EXCERPTED TEXT:
Effective cash-flow management can ensure a business has sufficient funds to cover its financial obligations without retaining an excessive amount of cash. This allows salaries to be paid, marketing and sales programs to be funded, and ensures equipment and facility costs are met, and with enough left for the business to invest in endeavors that can help it grow.
So exactly how much cash should you have on reserve at any given time? When it comes to cash-flow management, one general rule of thumb suggests enough to cover three to six months’ worth of operating expenses. However, true cash management success could require understanding when it might be beneficial to invest some cash elsewhere as well.
To help elevate your cash management skills, consider the following questions.
1. How Much Cash Have You Been Using?
Cash spending varies from business to business and may be affected by industry, market conditions, interest rates, and countless other factors. This calls for businesses to continually monitor and readjust how they use their cash as conditions change. Monthly cash-flow reports can provide a historical and seasonal perspective on the amount of cash coming in from sales and going out to cover expenses. It also can make for a good first step in deciding how much cash to keep on hand.
Say a business has $30,000 in monthly expenditures. The owner might decide to set aside $90,000 to $180,000 to cover three to six months’ worth of expenses. But cash-flow can vary from month to month, so it’s typically best to use a three- or six-month average for a more realistic view of how the business has been managing its cash.
2. What Stage Is Your Business in and How Do You Collect Revenue?

DATA SHOWN:
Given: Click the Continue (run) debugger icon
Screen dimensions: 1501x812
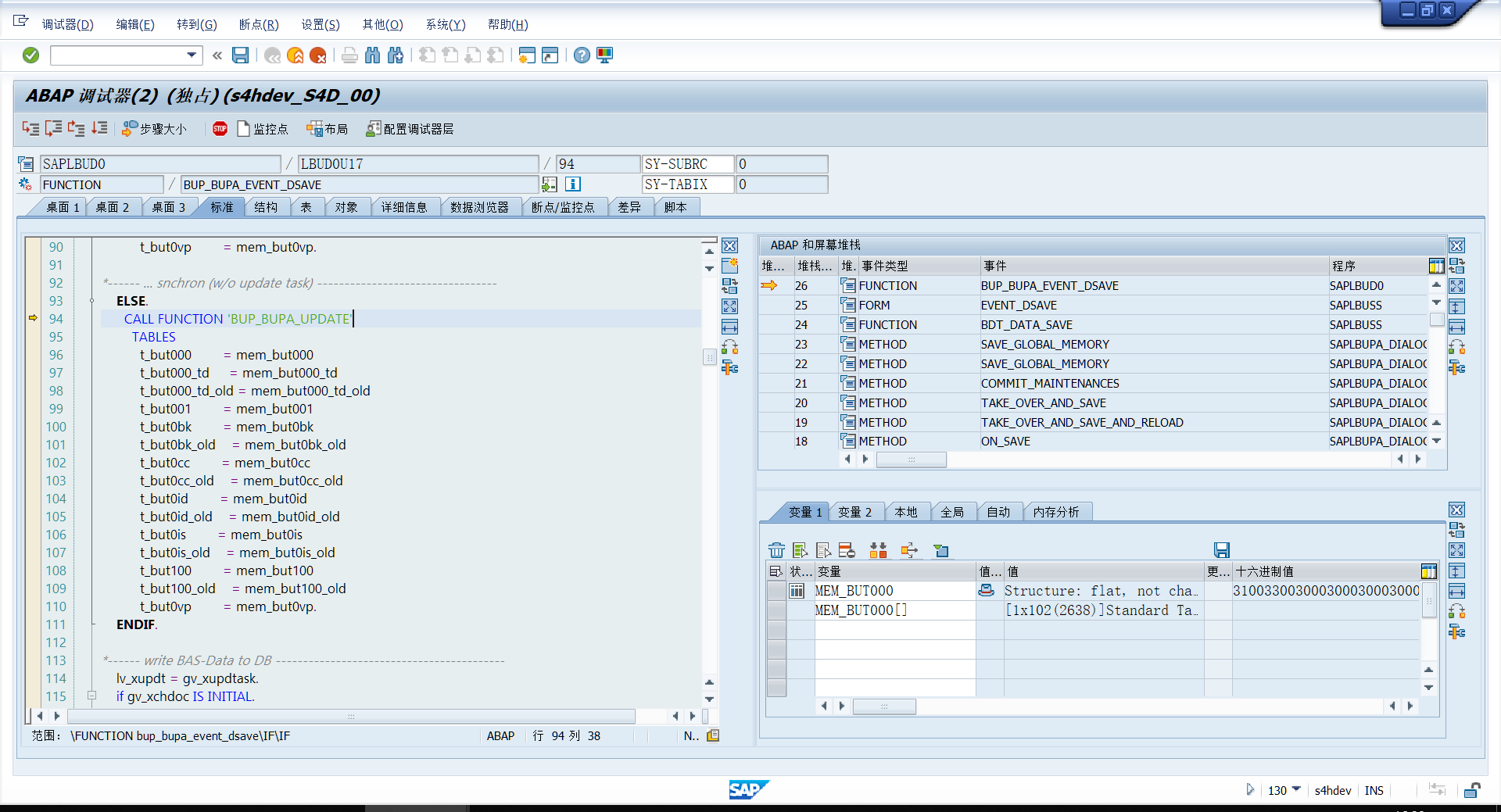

TO DO: Restate the part of the cash-flow text that opens with the words containing "So exactly how" and closes with "You Been Using?", replacing "cash management" with "liquidity management".

RESULT FOR THIS EXERCISE:
So exactly how much cash should you have on reserve at any given time? When it comes to cash-flow management, one general rule of thumb suggests enough to cover three to six months’ worth of operating expenses. However, true liquidity management success could require understanding when it might be beneficial to invest some cash elsewhere as well.
To help elevate your liquidity management skills, consider the following questions.
1. How Much Cash Have You Been Using?